(Beginning of Material for this task)

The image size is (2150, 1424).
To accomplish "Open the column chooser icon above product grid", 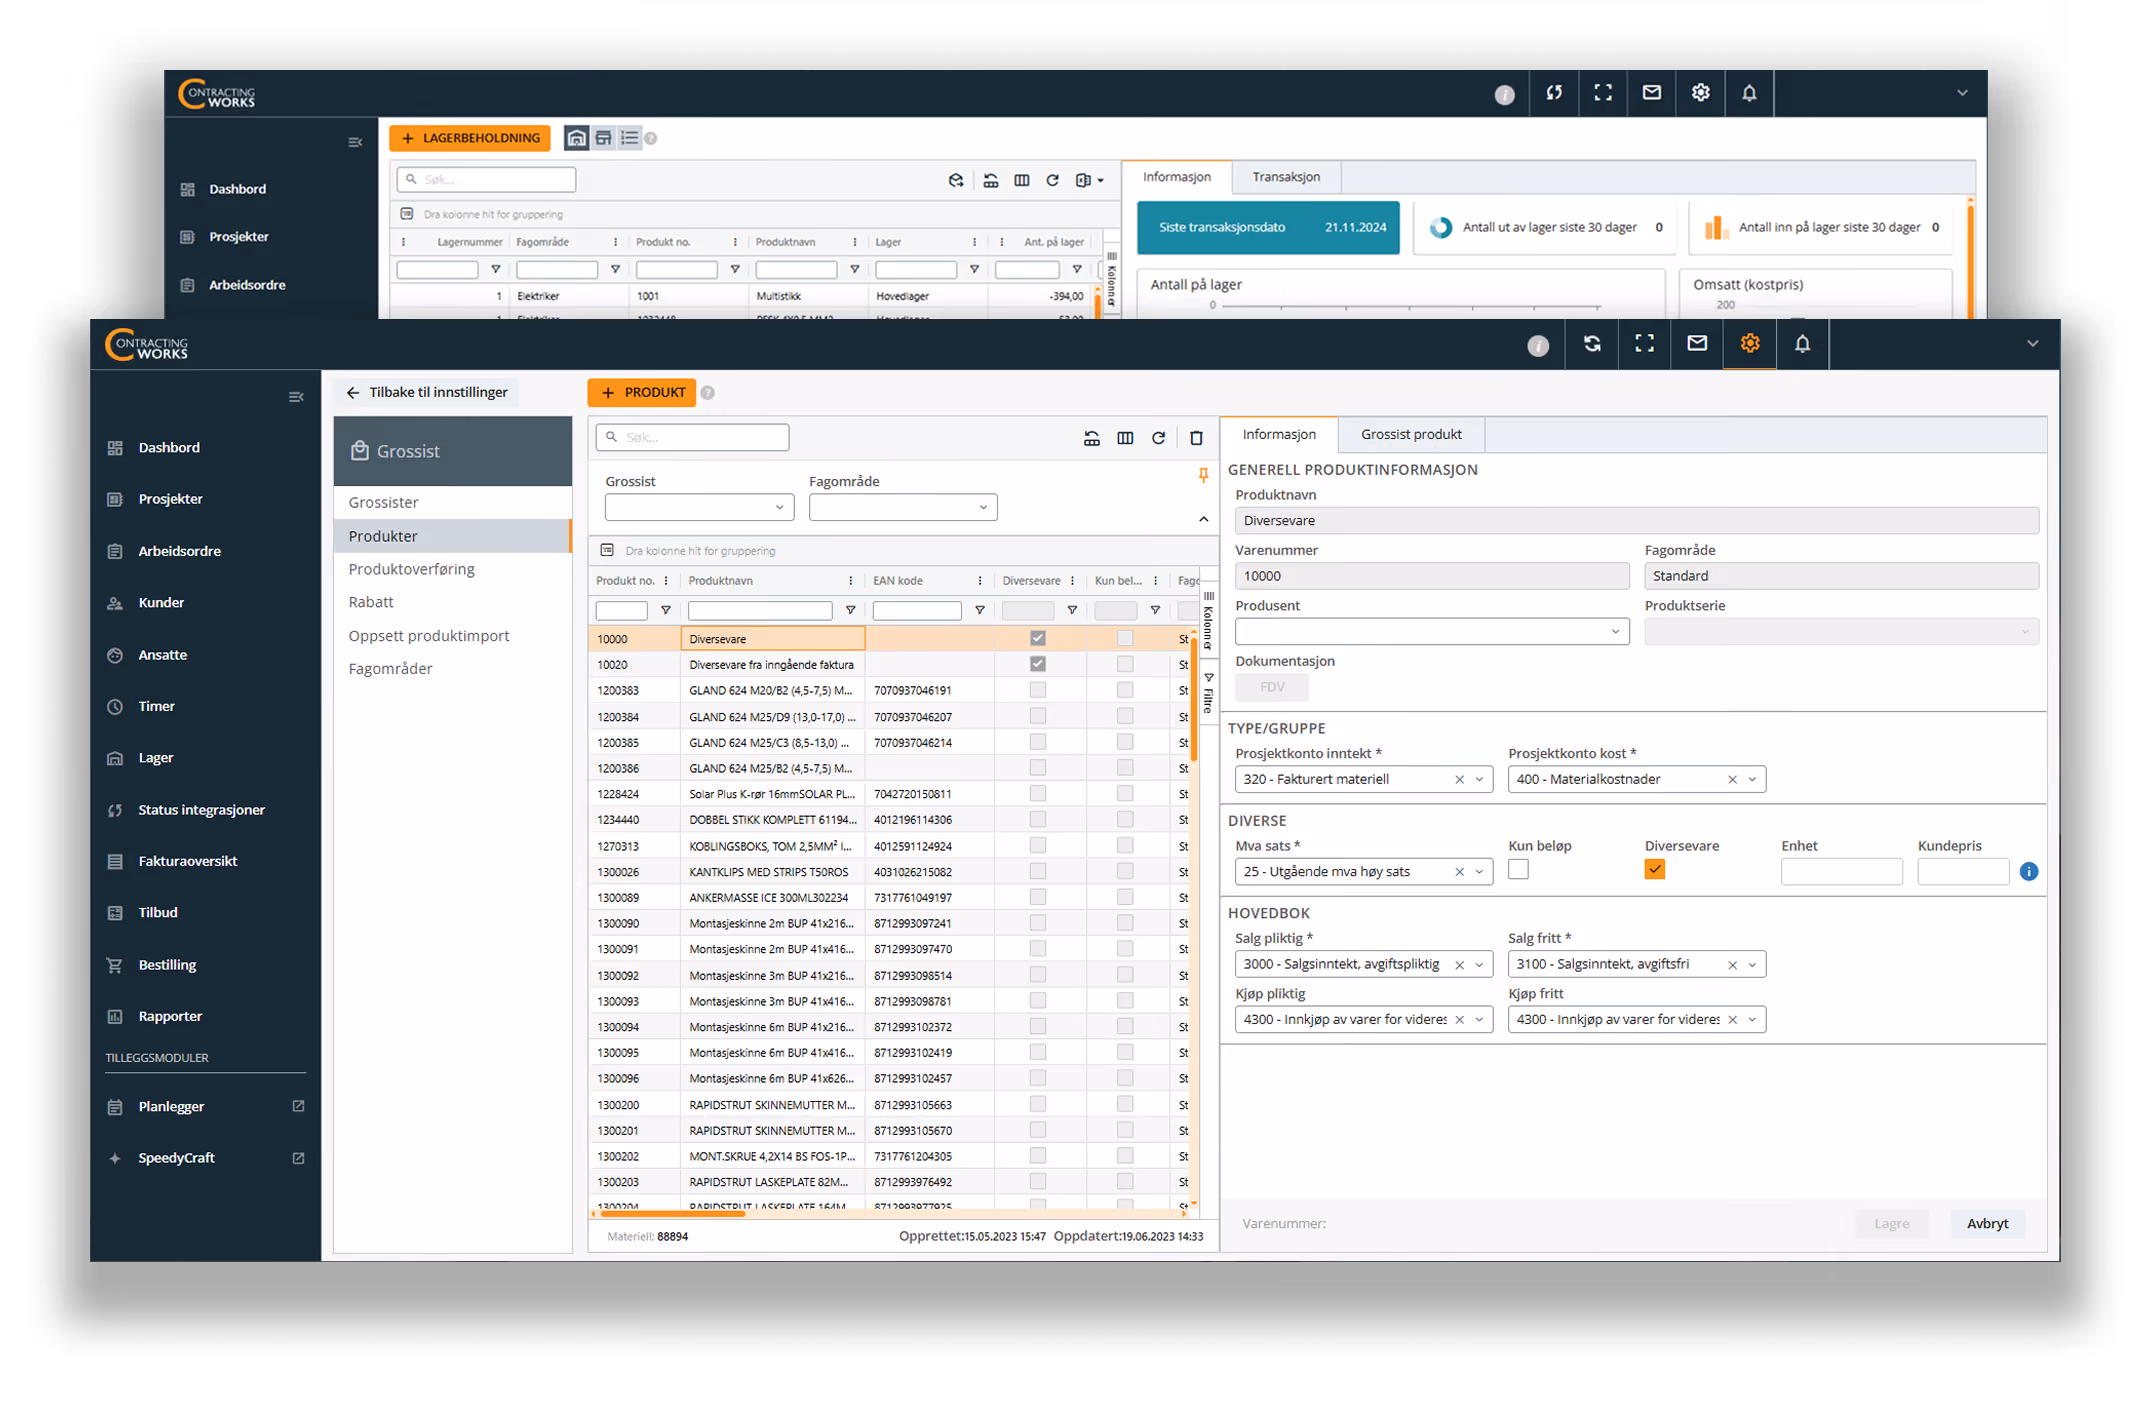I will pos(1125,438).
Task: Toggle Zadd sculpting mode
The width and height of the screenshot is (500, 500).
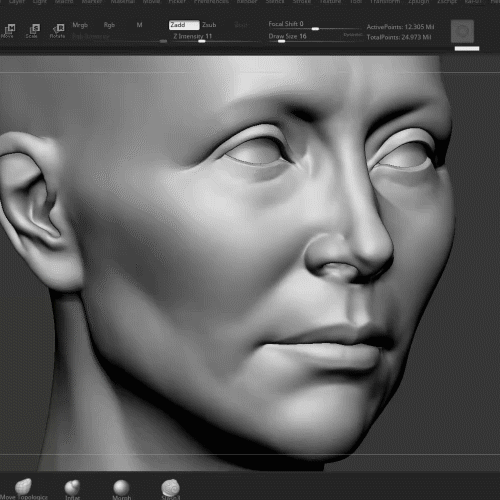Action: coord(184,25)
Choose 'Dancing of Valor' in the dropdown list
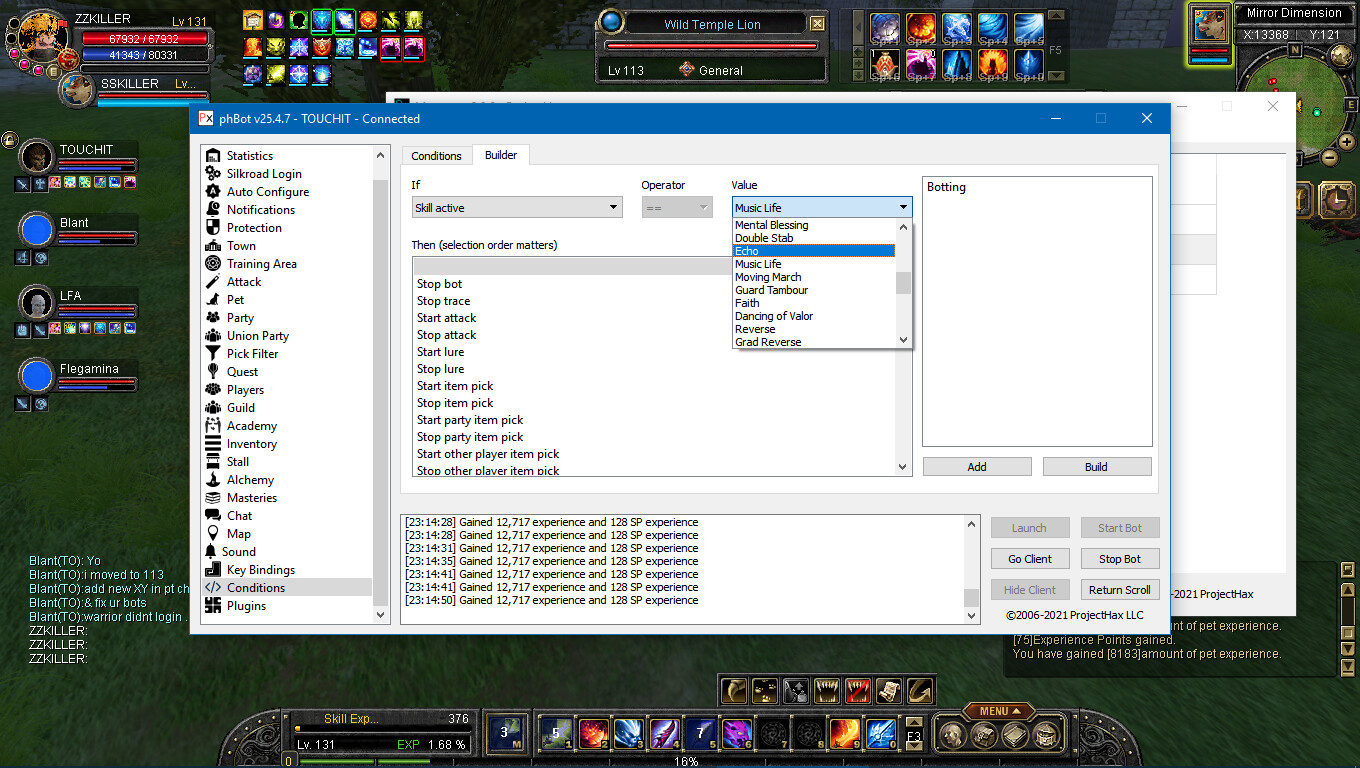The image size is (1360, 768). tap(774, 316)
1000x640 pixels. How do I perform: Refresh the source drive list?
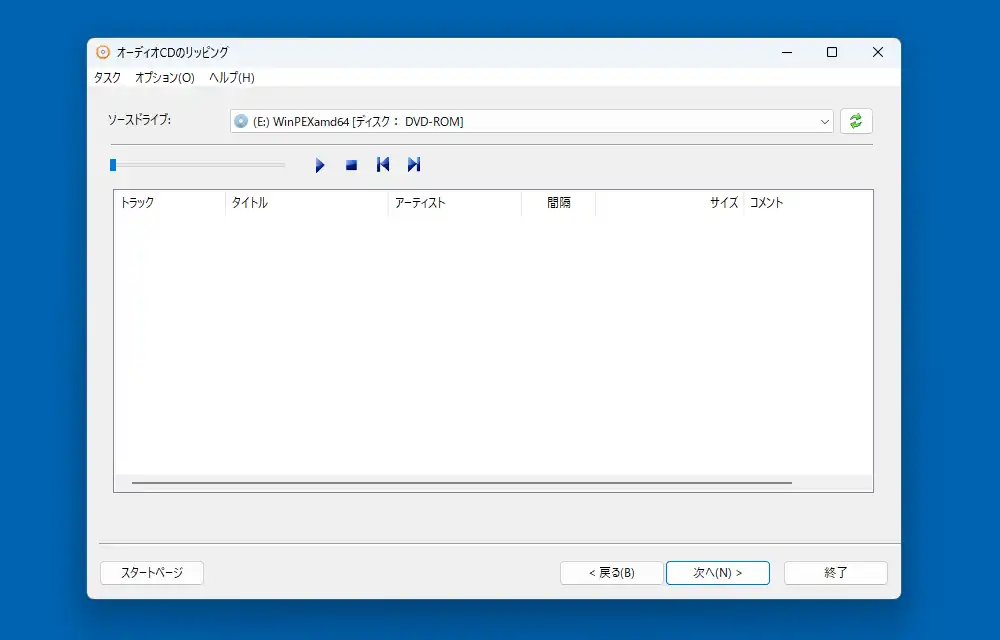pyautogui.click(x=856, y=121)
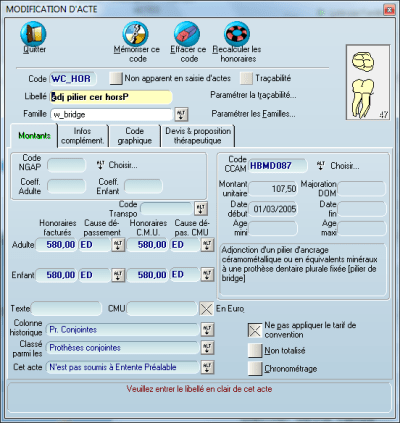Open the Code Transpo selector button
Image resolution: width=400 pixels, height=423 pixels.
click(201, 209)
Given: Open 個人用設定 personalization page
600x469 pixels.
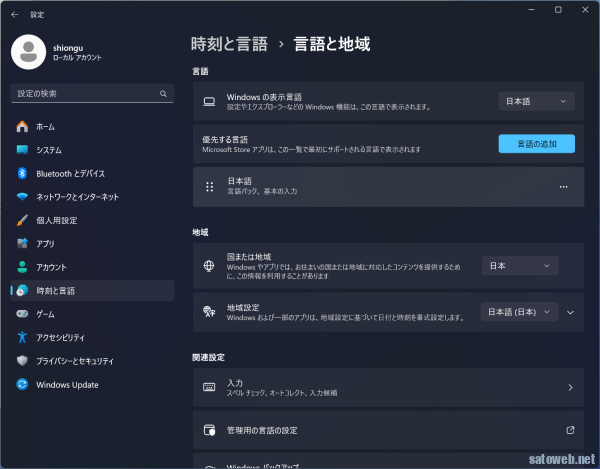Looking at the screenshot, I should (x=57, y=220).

(End of Material for this task)

**Exercise**
Leave the pictures out and retype only the lines from the line with "1000x640 pixels. How" through the final line of the material, both ends included, word for word.

**Answer to the problem**
1000x640 pixels. How do I perform: Refresh the source drive list?
pyautogui.click(x=856, y=121)
Open the Code Transpo selector button
Image resolution: width=400 pixels, height=423 pixels.
click(201, 209)
Given: Open 個人用設定 personalization page
600x469 pixels.
Looking at the screenshot, I should (x=57, y=220).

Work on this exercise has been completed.